False positive: association exists in comparison dataset, doesn't exist in base dataset. (Set difference: Comparison set minus base set).  

In [158]:
def recall(base, comparison):
    # true positive / (true positive + false negative)
    tp = len(base.intersection(comparison))
    fn = len(base - comparison)
    return tp / (tp + fn)

In [159]:
def precision(base, comparison):
    # true positive / (true positive + false positive)
    tp = len(base.intersection(comparison))
    fp = len(comparison - base)
    return tp / (tp + fp)

Setting up dataframes to store the results, where the column is the base dataset, and the index is the comparison.

In [163]:
recall_prec_df = pd.DataFrame(columns=["PubMed", "DBPedia", "Hospital", "Combined"], index=["PubMed", "DBPedia", "Hospital", "Combined"])

Calculating recall and precision values between all of the datasets:

In [164]:
for base_set, base_name in zip(all_ass, all_ass_names):
    for comparison_set, comparison_name in zip(all_ass, all_ass_names):
        if base_name != comparison_name:
            recall_prec_df.at[comparison_name, base_name] = str(np.round(recall(base_set, comparison_set)*100, 2)) + "%"

In [165]:
recall_prec_df.columns = pd.MultiIndex.from_product([["Base"], ["PubMed", "DBPedia", "Hospital", "Combined"]])
recall_prec_df.index = pd.MultiIndex.from_product([["Comparison"], ["PubMed", "DBPedia", "Hospital", "Combined"]])

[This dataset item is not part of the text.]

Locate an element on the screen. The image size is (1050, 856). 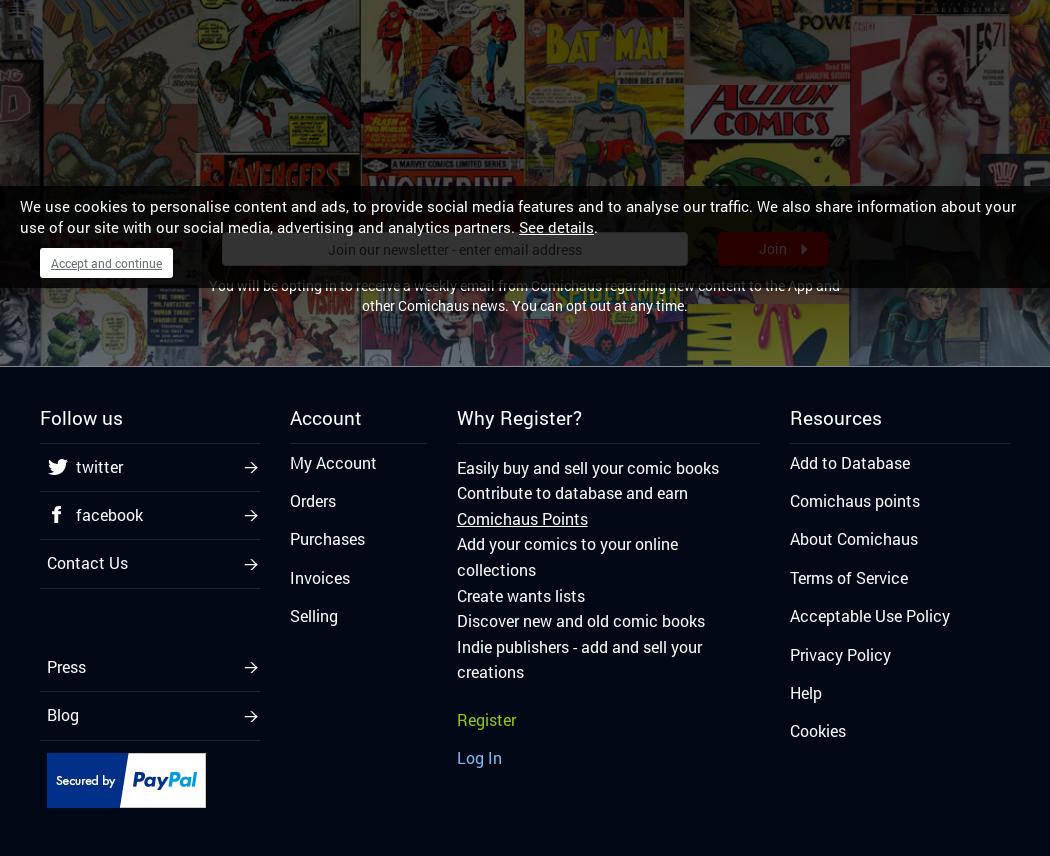
'Selling' is located at coordinates (313, 614).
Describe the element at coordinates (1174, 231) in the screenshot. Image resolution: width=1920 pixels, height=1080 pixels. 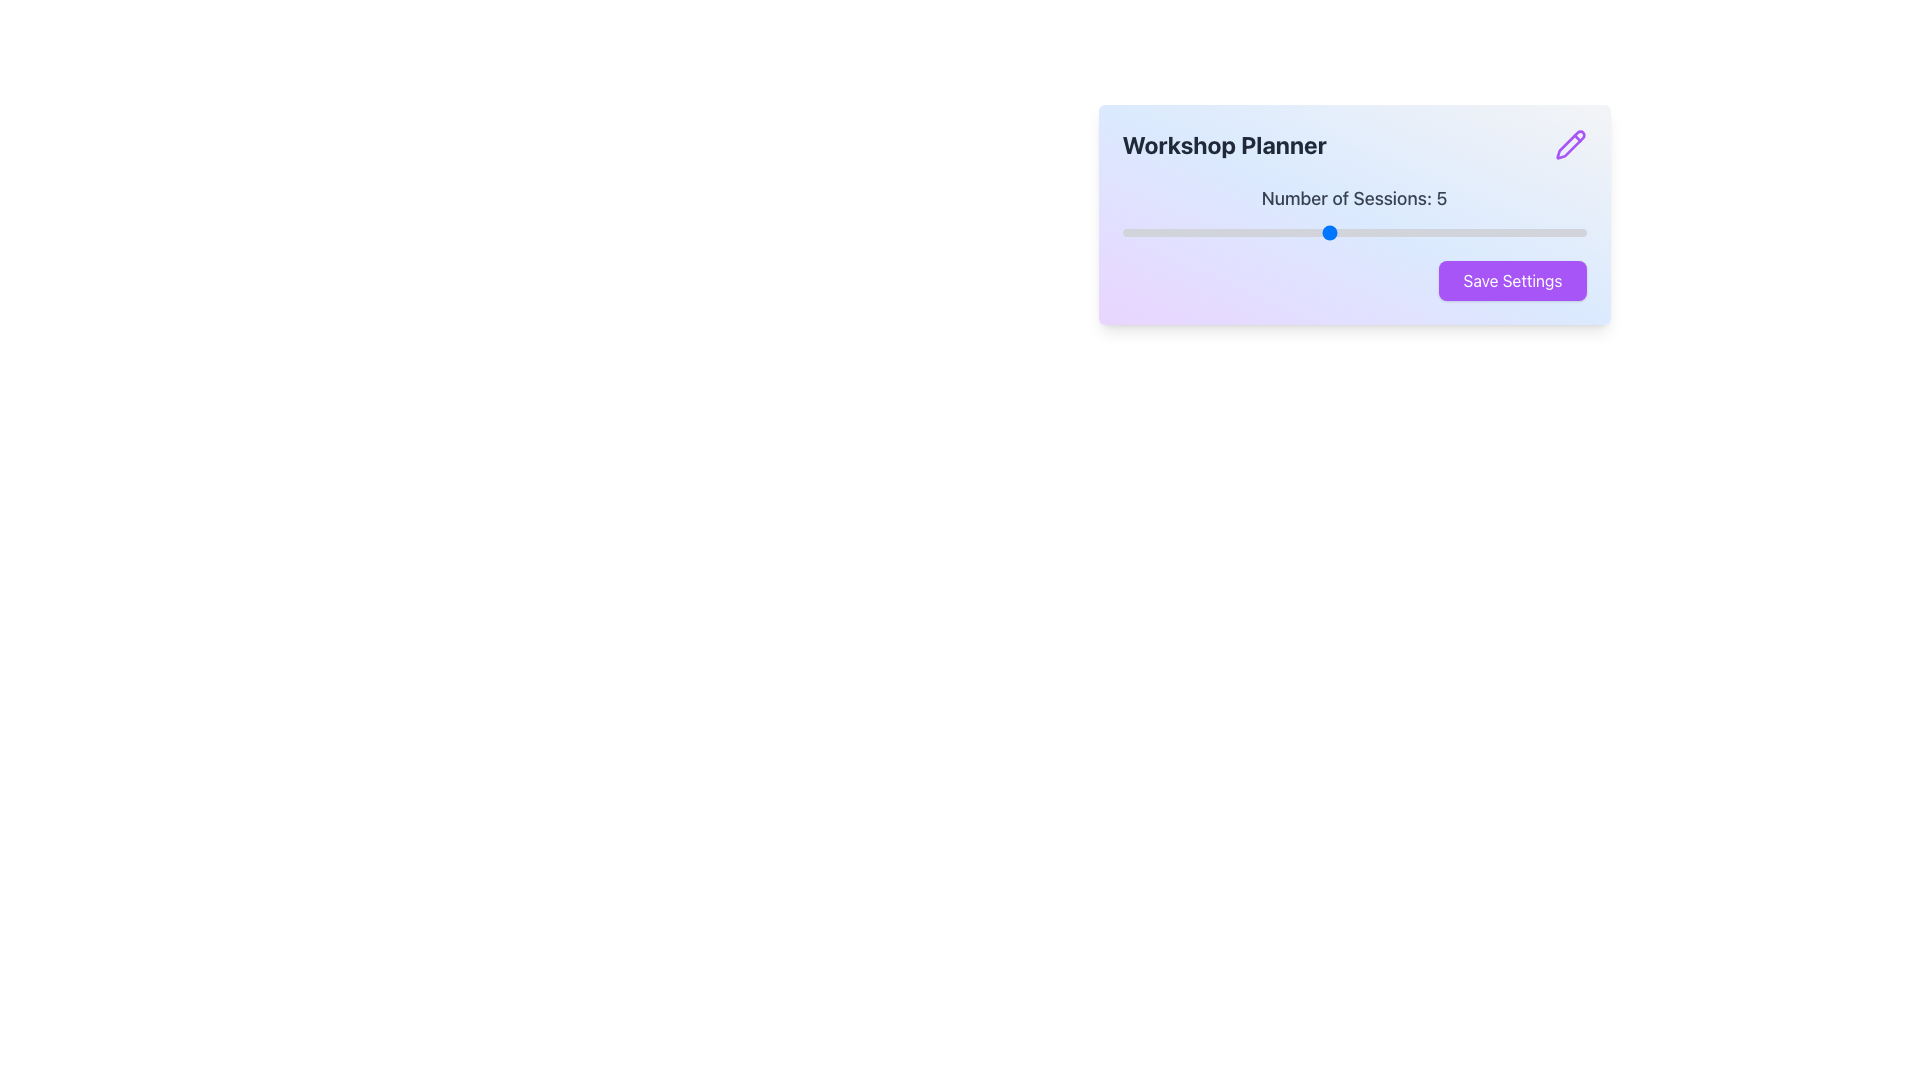
I see `the number of sessions` at that location.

Recall: given the associations in the "base" health knowledge graph, how many (% of base) also exist in "comparison"?  

In [185]:
recall_df = recall_prec_df.copy()
recall_df

Unnamed: 0_level_0,Unnamed: 1_level_0,Base,Base,Base,Base
Unnamed: 0_level_1,Unnamed: 1_level_1,PubMed,DBPedia,Hospital,Combined
Comparison,PubMed,,57.25%,10.25%,95.6%
Comparison,DBPedia,0.49%,,2.1%,3.12%
Comparison,Hospital,0.14%,3.37%,,3.53%
Comparison,Combined,26.09%,100.0%,70.6%,


Precision: given the associations in the "comparison" health knowledge graph, how many (% of comparison) also exist in "base"?  

In [186]:
prec_df = recall_prec_df.copy().transpose()
prec_df.columns = pd.MultiIndex.from_product([["Base"], ["PubMed", "DBPedia", "Hospital", "Combined"]])
prec_df.index = pd.MultiIndex.from_product([["Comparison"], ["PubMed", "DBPedia", "Hospital", "Combined"]])
prec_df

Unnamed: 0_level_0,Unnamed: 1_level_0,Base,Base,Base,Base
Unnamed: 0_level_1,Unnamed: 1_level_1,PubMed,DBPedia,Hospital,Combined
Comparison,PubMed,,0.49%,0.14%,26.09%
Comparison,DBPedia,57.25%,,3.37%,100.0%
Comparison,Hospital,10.25%,2.1%,,70.6%
Comparison,Combined,95.6%,3.12%,3.53%,


The PubMed dataset is much larger than the other two, containing far more associations than either of them.  
However more than 40% of the DBPedia dataset is not captured by the PubMed dataset, and DBPedia has very few shared associations to the Hospital Dataset.

## References

Zhou, X., Menche, J., Barabási, A. L., & Sharma, A. (2014). Human symptoms–disease network. Nature communications, 5(1), 1-10. Dataset released under Creative Commons Attribution v4.0 International licence.  
DBPedia dataset (https://dbpedia.org/) released under Creative Commons Attribution-ShareAlike 3.0   
Wang X, Chused A, Elhadad N, Friedman C, Markatou M. Automated knowledge acquisition from clinical narrative reports. AMIA Annu Symp Proc. 2008 Nov 6;2008:783-7. PMID: 18999156; PMCID: PMC2656103.